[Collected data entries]
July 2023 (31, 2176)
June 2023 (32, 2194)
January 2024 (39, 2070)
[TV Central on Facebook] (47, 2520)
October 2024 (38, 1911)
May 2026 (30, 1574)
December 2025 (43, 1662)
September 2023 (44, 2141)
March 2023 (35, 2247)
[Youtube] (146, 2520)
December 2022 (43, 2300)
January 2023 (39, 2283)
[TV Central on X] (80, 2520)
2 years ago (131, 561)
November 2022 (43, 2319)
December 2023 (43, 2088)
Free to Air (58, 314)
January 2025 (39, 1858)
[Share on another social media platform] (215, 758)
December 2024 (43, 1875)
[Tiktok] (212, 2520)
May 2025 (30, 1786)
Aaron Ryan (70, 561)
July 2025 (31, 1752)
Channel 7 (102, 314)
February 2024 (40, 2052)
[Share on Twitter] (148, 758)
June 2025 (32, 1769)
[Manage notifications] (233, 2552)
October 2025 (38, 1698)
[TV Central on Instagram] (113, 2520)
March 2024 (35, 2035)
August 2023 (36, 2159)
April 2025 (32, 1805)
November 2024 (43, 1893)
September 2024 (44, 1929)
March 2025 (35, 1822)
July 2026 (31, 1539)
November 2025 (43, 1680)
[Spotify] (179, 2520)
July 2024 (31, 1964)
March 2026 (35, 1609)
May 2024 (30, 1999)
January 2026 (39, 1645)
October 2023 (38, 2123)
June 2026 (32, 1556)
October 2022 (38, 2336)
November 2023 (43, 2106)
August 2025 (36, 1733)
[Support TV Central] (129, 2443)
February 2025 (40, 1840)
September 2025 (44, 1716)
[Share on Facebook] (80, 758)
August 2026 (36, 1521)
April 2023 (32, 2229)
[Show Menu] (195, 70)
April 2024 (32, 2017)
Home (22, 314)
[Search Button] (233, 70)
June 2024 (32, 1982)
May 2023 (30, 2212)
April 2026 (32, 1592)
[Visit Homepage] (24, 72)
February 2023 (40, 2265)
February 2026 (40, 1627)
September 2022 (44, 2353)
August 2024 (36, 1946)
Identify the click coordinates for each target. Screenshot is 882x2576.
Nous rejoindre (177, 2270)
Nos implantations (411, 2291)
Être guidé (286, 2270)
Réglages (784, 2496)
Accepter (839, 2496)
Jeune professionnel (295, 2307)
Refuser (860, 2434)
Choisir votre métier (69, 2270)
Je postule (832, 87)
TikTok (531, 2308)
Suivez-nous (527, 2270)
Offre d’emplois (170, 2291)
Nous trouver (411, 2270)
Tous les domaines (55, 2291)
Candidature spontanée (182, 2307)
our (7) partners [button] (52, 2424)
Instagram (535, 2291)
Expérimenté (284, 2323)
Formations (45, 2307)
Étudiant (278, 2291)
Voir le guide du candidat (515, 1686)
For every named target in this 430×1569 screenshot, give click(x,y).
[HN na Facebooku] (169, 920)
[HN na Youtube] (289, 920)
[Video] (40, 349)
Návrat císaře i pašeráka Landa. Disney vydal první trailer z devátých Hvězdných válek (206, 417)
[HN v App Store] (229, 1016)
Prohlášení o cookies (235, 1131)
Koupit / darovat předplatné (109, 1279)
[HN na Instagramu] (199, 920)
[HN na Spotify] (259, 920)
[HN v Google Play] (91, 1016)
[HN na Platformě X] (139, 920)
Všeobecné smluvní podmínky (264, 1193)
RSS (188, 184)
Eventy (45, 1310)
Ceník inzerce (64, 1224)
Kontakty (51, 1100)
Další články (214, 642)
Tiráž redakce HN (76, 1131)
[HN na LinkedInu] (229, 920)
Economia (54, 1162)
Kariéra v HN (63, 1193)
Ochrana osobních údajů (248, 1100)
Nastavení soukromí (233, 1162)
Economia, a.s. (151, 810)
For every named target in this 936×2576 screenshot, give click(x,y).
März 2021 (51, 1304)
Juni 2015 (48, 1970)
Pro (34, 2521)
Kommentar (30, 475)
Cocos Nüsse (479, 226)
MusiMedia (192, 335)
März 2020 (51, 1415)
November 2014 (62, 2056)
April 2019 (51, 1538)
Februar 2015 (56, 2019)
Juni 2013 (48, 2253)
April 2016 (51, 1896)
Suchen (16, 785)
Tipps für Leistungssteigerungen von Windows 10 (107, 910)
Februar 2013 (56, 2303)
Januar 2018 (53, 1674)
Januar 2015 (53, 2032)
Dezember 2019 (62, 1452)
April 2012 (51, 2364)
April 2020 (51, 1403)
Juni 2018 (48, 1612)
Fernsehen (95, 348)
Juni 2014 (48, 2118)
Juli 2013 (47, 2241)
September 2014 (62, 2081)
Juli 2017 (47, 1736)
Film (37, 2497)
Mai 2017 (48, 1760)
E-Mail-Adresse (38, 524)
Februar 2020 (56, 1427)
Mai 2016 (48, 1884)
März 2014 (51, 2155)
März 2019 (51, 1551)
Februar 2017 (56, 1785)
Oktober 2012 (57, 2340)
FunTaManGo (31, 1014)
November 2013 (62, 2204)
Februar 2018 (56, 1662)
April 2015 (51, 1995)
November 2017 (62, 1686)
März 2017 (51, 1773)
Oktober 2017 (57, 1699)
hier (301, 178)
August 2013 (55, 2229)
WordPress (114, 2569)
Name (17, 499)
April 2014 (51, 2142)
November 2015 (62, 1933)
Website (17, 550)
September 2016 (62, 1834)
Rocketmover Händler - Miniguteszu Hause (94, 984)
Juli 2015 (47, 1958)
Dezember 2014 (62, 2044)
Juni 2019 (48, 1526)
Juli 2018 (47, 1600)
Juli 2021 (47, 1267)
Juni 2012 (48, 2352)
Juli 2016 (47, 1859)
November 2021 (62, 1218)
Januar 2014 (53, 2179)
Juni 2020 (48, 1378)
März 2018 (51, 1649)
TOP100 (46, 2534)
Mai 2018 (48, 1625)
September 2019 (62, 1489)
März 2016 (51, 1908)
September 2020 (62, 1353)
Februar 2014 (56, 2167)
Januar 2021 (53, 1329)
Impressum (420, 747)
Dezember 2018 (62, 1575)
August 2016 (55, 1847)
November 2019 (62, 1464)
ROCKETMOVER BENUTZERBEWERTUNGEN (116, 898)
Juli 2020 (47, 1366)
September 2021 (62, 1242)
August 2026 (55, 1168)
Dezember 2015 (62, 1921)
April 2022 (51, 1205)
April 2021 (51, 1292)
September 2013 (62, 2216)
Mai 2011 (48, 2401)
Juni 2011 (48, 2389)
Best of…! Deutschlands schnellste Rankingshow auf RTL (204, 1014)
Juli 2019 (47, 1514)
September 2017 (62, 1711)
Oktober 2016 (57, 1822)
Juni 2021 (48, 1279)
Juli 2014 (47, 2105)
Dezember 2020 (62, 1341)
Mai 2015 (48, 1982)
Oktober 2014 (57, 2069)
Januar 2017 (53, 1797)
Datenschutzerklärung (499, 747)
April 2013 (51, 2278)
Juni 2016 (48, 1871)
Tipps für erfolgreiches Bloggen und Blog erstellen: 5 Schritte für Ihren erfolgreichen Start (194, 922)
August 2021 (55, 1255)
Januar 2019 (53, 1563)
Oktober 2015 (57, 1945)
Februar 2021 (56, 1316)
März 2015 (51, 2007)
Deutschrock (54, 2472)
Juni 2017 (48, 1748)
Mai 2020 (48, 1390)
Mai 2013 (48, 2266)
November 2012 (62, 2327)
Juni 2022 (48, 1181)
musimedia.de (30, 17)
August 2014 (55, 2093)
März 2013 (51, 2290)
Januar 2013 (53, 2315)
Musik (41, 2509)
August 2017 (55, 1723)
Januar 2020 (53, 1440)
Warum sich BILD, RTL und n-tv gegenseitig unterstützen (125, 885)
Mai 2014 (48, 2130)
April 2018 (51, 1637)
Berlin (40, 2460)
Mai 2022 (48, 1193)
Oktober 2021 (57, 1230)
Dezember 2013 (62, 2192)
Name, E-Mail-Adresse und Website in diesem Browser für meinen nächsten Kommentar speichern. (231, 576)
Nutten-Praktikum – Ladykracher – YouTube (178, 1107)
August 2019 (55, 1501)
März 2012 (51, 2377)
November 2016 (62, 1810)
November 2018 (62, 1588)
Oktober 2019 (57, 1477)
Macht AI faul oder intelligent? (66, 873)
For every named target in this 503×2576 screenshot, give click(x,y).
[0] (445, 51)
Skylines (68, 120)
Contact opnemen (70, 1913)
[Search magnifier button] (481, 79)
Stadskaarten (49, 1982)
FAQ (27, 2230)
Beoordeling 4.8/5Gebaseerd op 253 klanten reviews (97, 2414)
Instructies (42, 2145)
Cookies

ABOUT THIS TASK
When you reach the line holding "Name (17, 499)" in the records above, begin reproducing exactly, stop after the line holding "Januar 2021 (53, 1329)", and output nothing else.

EXPECTED ANSWER
Name (17, 499)
April 2014 (51, 2142)
November 2015 (62, 1933)
Website (17, 550)
September 2016 (62, 1834)
Rocketmover Händler - Miniguteszu Hause (94, 984)
Juli 2015 (47, 1958)
Dezember 2014 (62, 2044)
Juni 2019 (48, 1526)
Juli 2018 (47, 1600)
Juli 2021 (47, 1267)
Juni 2012 (48, 2352)
Juli 2016 (47, 1859)
November 2021 (62, 1218)
Januar 2014 (53, 2179)
Juni 2020 (48, 1378)
März 2018 (51, 1649)
TOP100 (46, 2534)
Mai 2018 (48, 1625)
September 2019 (62, 1489)
März 2016 (51, 1908)
September 2020 (62, 1353)
Februar 2014 (56, 2167)
Januar 2021 (53, 1329)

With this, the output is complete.